**What you need to do**
Rewrite the part of the records running from the line containing "1372x878 pixels. At" through the end of the records, swapping "green" for "gray" and changing nothing else. Leave the pictures out.

--- Begin Task inputs ---

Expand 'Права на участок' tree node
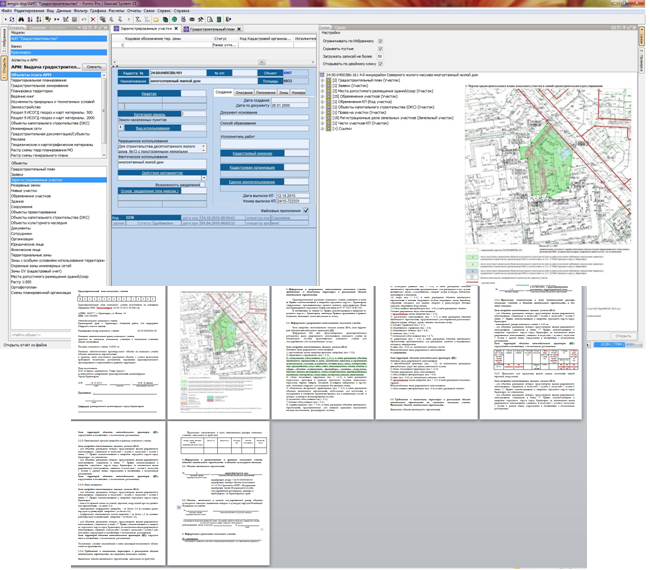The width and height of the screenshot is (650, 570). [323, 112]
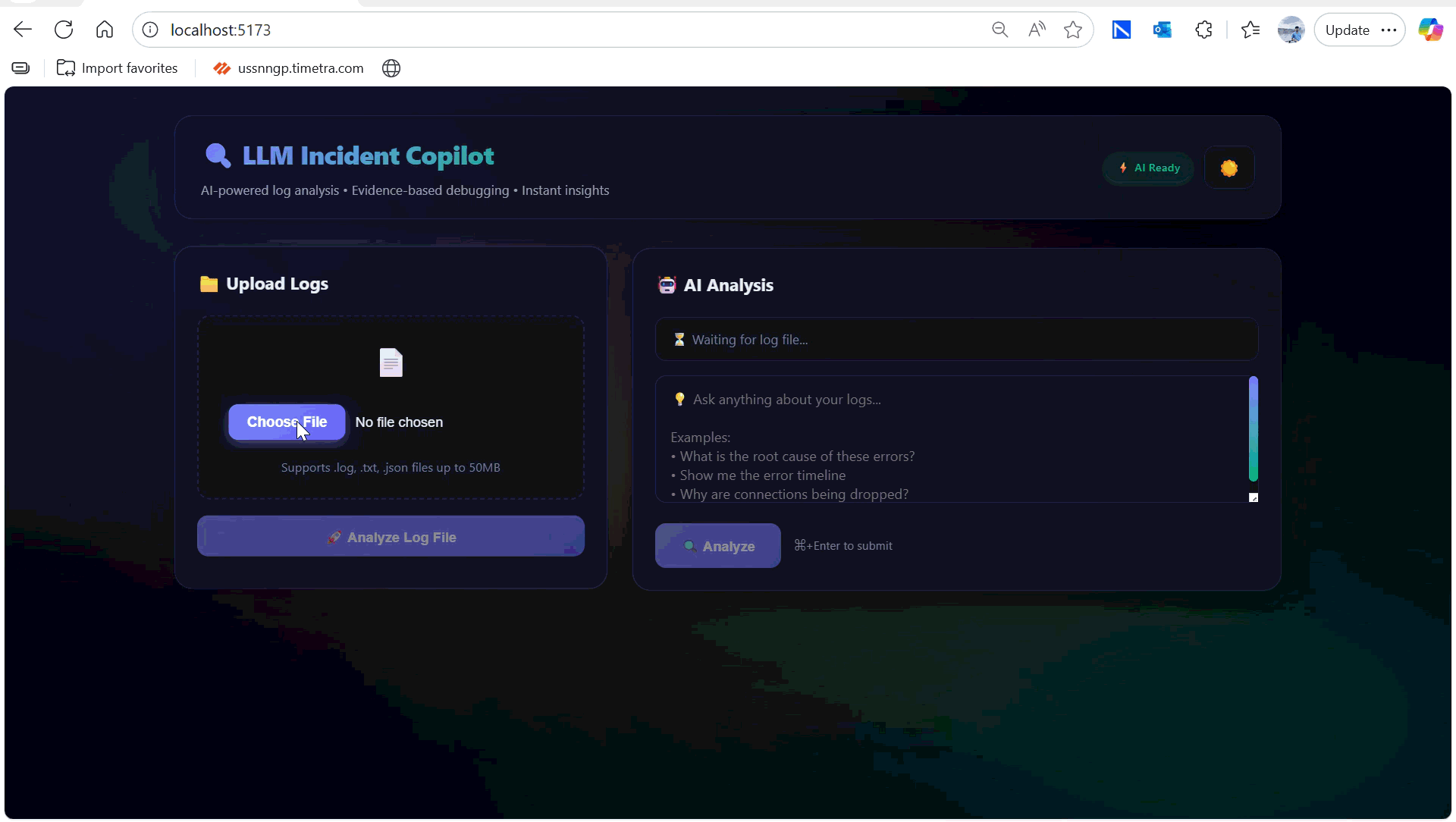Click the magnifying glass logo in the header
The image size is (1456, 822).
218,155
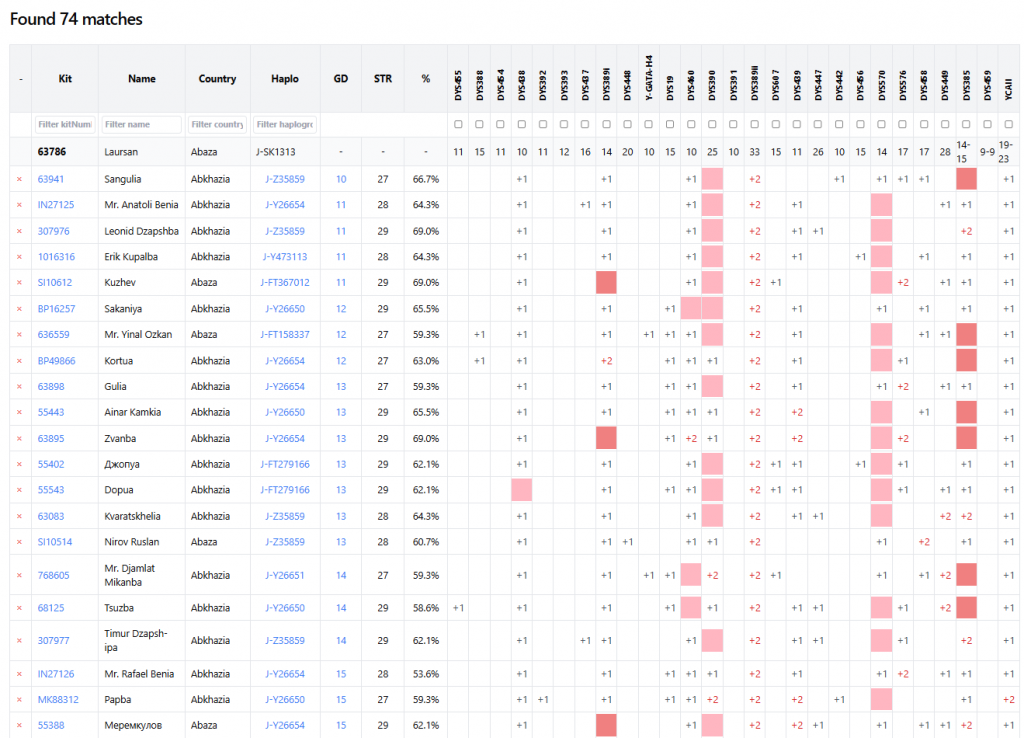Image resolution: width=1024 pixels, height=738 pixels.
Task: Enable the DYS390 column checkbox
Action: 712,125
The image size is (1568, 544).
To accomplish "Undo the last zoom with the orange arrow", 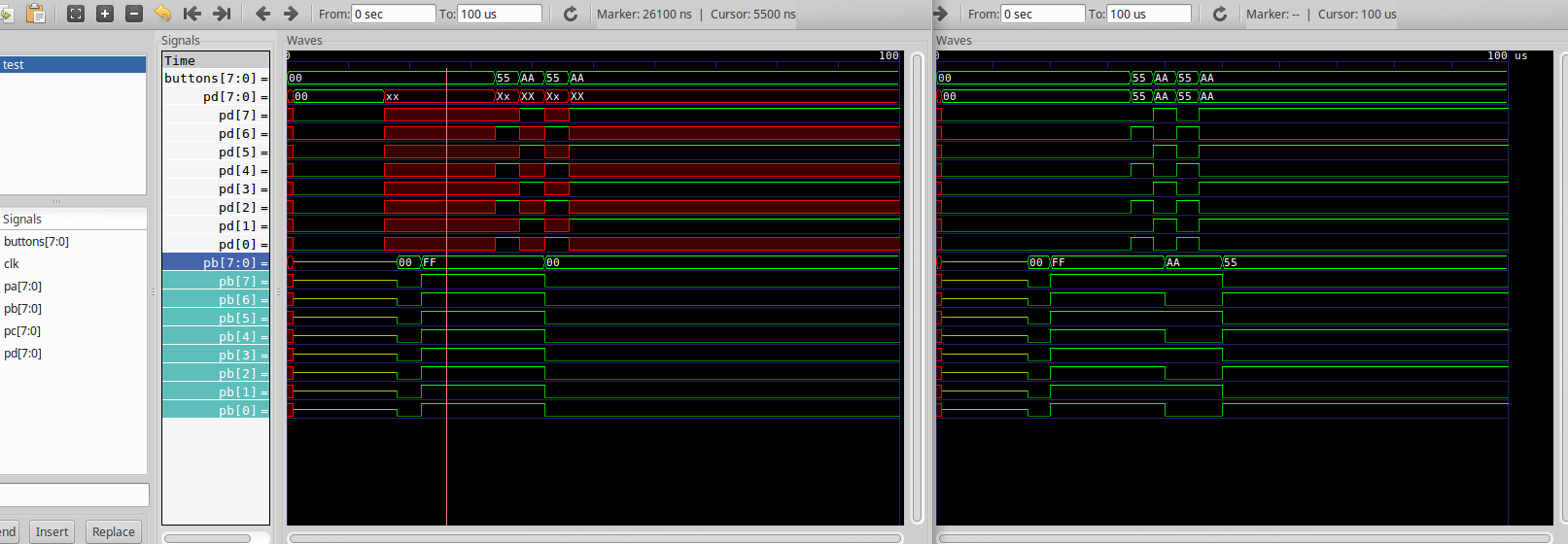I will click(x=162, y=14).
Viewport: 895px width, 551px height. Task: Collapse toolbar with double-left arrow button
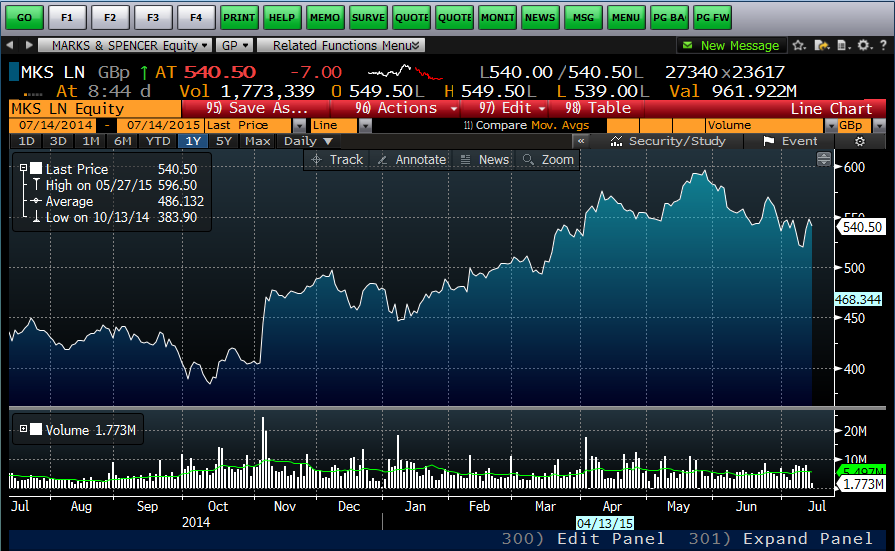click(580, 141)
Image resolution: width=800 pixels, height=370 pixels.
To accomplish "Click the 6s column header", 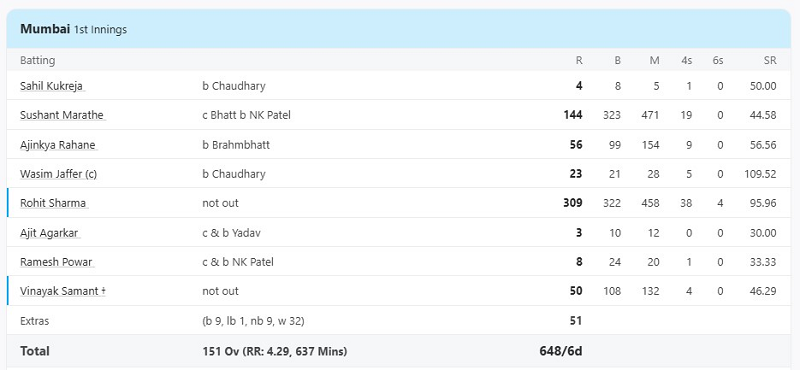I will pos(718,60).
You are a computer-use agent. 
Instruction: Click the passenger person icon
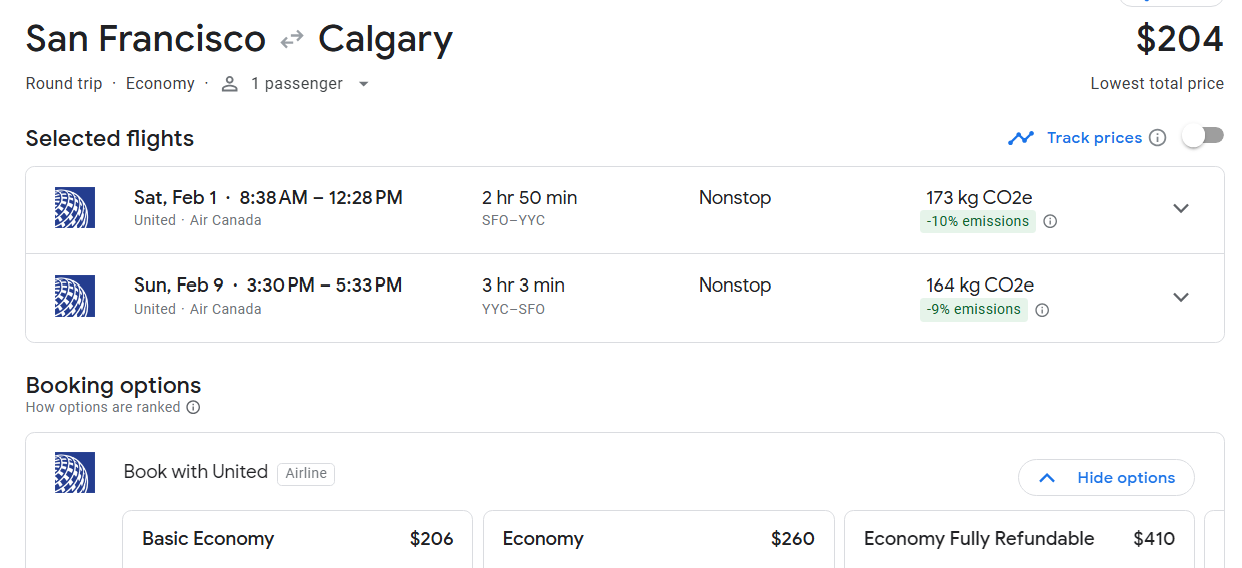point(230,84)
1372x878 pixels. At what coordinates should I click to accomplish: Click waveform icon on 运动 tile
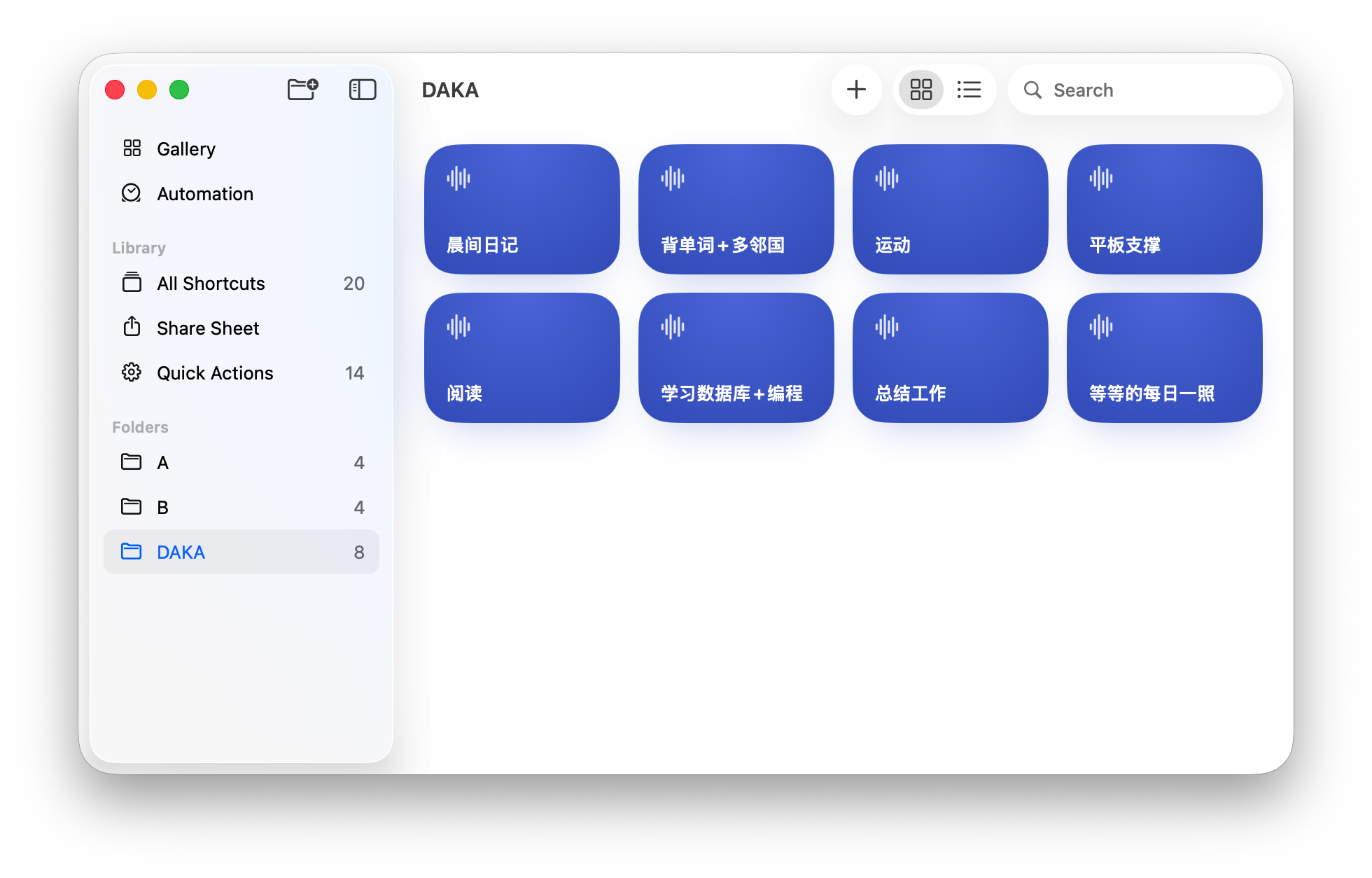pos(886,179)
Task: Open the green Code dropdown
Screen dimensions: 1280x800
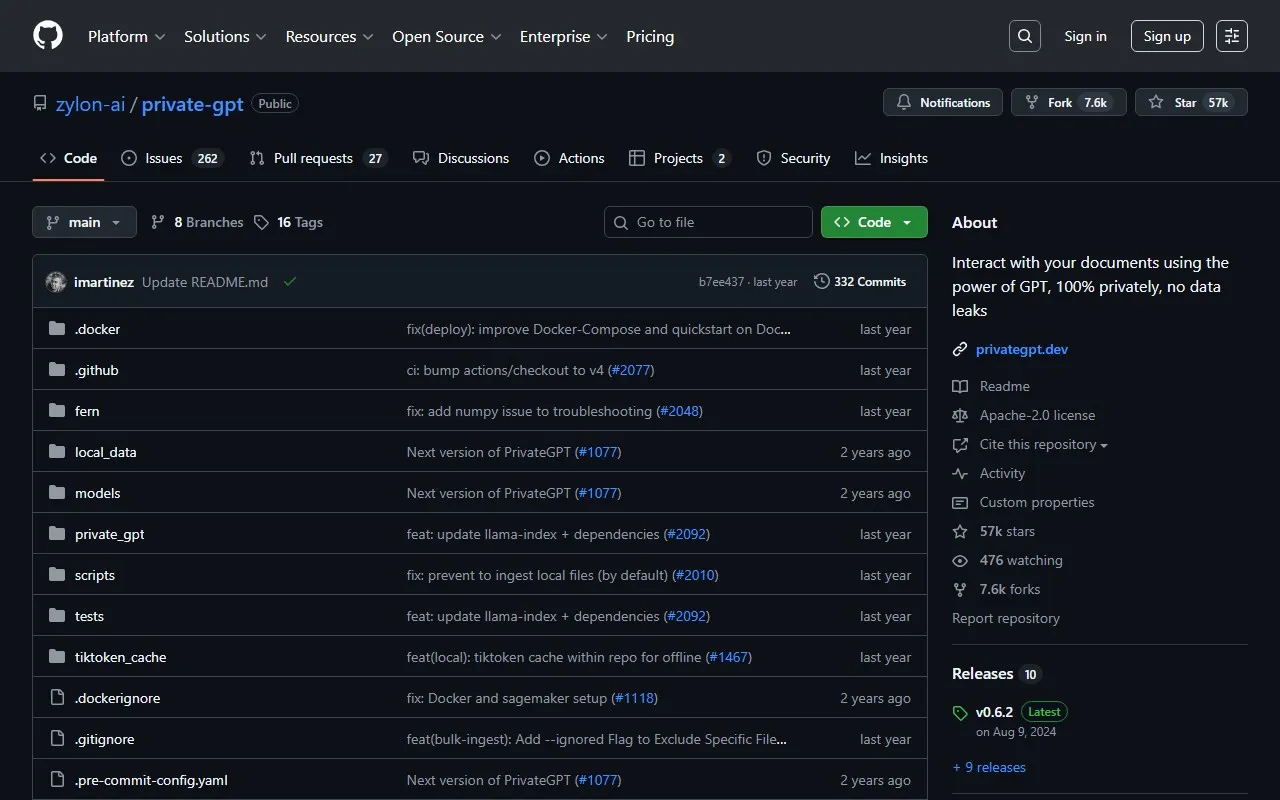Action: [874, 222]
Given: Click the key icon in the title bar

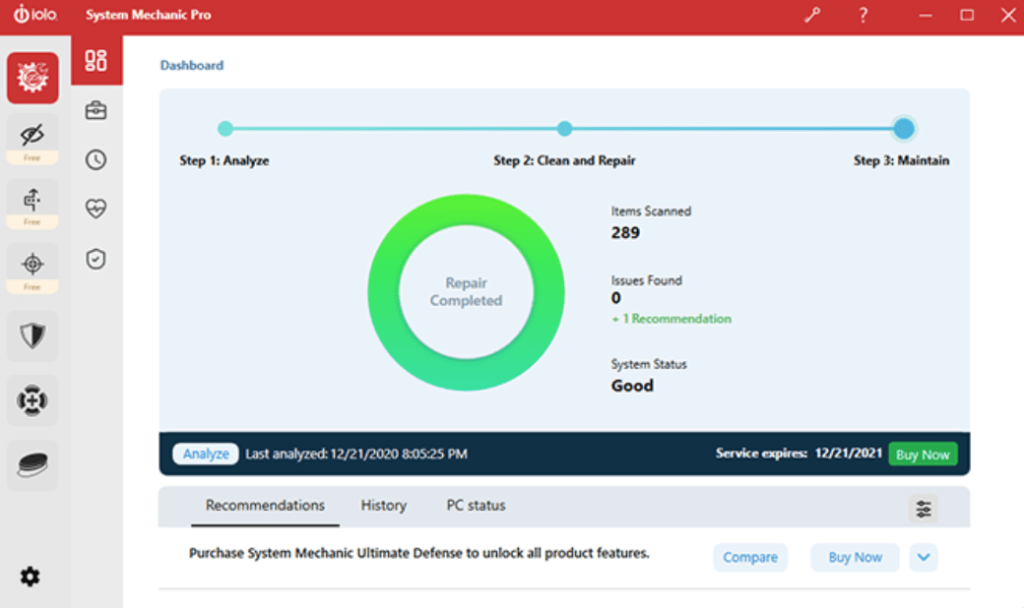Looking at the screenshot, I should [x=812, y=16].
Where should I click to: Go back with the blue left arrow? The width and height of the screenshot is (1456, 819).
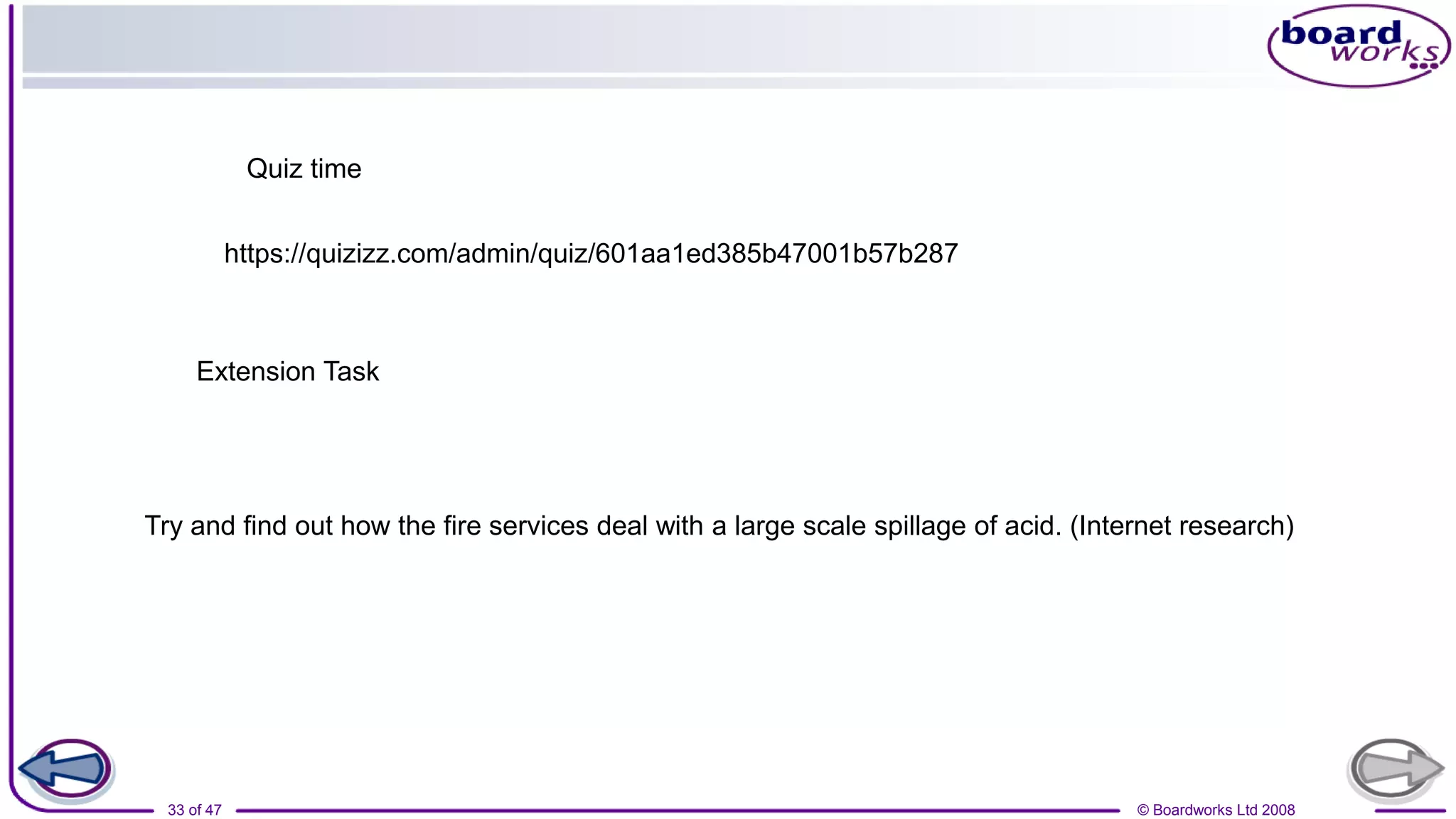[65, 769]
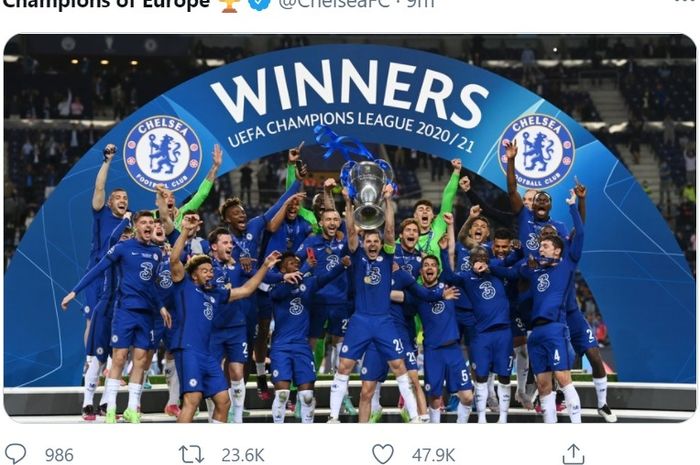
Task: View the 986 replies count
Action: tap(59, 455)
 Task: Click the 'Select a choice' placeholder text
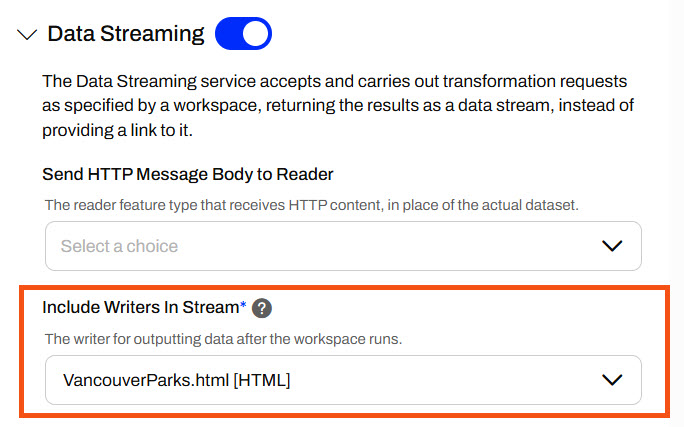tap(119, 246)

--- End Task inputs ---

**Solution below**
1372x878 pixels. At what coordinates should I click to accomplish: Click waveform icon on 运动 tile
pos(886,179)
Task: Open the gray Code dropdown
Screen dimensions: 1280x800
Action: [874, 222]
Given: Click the key icon in the title bar

Looking at the screenshot, I should [x=812, y=16].
Where should I click to: Go back with the blue left arrow? The width and height of the screenshot is (1456, 819).
[65, 769]
Task: View the 986 replies count
Action: tap(59, 455)
 Task: Click the 'Select a choice' placeholder text
tap(119, 246)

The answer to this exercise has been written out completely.